## [What needs to be done]
Using the records below, repeat exactly the lines from the one holding "Select Host keys under SSH" through the one holding "Task: Select the No confirmation radio button", both ends included, and no others.

## [Records supplied]
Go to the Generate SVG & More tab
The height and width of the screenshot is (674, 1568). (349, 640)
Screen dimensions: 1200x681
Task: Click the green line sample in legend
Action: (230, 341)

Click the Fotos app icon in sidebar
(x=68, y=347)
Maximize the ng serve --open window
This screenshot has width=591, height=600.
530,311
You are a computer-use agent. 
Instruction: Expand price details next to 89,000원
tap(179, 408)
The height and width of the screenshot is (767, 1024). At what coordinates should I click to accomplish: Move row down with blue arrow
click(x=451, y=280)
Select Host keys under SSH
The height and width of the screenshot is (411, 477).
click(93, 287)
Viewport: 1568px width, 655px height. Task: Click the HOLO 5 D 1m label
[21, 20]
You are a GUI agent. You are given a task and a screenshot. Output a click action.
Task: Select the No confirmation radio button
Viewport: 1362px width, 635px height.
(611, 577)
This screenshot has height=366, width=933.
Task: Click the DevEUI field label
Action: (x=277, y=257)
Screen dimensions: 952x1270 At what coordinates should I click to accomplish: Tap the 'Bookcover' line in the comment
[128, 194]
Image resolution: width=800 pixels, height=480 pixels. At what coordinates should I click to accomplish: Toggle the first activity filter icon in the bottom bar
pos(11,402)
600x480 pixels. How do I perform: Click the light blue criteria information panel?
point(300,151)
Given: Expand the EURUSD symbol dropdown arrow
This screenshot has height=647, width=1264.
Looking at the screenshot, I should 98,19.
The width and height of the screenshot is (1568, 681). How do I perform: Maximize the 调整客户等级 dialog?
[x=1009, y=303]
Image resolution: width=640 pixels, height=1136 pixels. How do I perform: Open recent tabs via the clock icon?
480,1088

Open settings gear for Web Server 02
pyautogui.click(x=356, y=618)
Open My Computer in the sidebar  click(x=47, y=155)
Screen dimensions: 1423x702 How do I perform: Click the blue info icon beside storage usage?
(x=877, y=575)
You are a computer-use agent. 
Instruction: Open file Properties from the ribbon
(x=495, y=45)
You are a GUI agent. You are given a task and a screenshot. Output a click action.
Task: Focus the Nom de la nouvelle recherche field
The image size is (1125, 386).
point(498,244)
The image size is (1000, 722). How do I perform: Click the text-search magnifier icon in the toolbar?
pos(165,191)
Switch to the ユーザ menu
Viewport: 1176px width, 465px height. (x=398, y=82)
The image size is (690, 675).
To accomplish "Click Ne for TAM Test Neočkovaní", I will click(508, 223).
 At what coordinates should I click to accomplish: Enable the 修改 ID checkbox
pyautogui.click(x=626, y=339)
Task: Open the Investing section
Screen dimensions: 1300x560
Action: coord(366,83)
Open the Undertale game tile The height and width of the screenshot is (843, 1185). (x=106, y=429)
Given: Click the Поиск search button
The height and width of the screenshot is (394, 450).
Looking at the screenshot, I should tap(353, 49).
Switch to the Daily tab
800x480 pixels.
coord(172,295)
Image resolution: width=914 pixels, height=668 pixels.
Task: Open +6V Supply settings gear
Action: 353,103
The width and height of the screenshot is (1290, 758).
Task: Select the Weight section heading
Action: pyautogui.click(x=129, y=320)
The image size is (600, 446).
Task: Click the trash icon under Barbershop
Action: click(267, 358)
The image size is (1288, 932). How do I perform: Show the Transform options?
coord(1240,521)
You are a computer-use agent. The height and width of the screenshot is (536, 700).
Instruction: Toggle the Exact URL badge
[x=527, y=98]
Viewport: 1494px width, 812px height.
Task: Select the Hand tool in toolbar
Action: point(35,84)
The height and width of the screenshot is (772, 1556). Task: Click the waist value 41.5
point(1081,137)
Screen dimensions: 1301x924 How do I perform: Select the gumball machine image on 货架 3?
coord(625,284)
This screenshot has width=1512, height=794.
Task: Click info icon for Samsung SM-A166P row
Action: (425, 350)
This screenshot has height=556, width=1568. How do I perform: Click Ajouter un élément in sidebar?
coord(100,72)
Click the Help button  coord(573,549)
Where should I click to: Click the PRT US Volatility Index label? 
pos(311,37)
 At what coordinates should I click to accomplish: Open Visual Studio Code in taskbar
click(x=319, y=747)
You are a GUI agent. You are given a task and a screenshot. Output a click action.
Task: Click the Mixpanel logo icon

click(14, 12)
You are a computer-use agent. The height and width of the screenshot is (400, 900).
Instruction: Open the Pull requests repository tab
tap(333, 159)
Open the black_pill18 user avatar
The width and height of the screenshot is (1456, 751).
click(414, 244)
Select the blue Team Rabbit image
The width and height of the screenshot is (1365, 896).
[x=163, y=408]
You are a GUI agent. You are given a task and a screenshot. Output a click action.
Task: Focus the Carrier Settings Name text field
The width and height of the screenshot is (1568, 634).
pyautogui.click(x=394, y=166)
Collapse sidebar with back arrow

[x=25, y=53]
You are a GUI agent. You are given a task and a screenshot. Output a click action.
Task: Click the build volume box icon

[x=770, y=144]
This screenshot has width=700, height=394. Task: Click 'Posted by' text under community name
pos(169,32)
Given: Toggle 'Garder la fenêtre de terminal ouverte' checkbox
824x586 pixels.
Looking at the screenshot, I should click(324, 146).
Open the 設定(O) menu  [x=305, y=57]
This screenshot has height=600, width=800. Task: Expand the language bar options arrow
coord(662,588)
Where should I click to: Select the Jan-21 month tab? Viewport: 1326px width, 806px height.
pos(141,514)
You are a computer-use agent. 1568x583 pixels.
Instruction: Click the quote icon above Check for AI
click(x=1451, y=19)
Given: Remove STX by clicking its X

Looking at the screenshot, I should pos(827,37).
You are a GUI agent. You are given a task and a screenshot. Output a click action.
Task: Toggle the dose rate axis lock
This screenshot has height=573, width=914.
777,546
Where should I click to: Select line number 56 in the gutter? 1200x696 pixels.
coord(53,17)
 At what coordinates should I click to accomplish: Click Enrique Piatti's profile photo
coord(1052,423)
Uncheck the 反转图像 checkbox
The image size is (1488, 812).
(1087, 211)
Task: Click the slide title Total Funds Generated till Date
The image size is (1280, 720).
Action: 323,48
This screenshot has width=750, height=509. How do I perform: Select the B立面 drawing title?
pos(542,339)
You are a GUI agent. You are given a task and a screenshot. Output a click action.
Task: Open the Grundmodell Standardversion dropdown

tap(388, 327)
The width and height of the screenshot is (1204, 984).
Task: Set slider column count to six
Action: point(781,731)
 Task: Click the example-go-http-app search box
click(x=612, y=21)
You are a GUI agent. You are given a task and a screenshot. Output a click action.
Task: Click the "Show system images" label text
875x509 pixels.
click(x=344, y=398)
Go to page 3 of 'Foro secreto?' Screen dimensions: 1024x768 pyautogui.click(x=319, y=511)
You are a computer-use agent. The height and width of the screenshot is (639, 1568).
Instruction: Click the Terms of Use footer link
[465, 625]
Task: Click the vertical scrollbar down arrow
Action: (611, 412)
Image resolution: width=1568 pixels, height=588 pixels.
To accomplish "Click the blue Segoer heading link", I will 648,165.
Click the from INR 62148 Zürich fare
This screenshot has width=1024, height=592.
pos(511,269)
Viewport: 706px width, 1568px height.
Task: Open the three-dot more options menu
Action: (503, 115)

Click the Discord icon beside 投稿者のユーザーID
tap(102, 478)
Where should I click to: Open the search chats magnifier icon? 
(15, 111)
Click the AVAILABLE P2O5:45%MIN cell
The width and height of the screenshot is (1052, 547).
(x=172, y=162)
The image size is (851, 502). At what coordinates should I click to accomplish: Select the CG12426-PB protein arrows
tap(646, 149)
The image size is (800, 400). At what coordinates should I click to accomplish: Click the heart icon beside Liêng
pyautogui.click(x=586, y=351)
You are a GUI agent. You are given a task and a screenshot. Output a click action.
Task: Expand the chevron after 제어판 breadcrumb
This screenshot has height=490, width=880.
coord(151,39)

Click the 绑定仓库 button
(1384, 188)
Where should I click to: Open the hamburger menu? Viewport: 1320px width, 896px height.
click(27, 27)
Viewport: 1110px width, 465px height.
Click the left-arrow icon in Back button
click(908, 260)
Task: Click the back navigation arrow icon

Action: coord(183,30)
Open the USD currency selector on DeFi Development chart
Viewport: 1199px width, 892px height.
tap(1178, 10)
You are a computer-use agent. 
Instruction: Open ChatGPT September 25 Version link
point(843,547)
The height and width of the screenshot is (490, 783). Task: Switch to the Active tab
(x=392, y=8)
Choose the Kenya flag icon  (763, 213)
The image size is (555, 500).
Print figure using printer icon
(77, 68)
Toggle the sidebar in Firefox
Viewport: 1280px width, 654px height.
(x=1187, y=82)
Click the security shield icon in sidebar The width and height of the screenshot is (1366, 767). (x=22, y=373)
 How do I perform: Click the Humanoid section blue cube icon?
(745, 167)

## [Written solution]
Select Host keys under SSH
The height and width of the screenshot is (411, 477).
click(93, 287)
Viewport: 1568px width, 655px height. Task: Click the HOLO 5 D 1m label
[21, 20]
You are a GUI agent. You are given a task and a screenshot. Output a click action.
Task: Select the No confirmation radio button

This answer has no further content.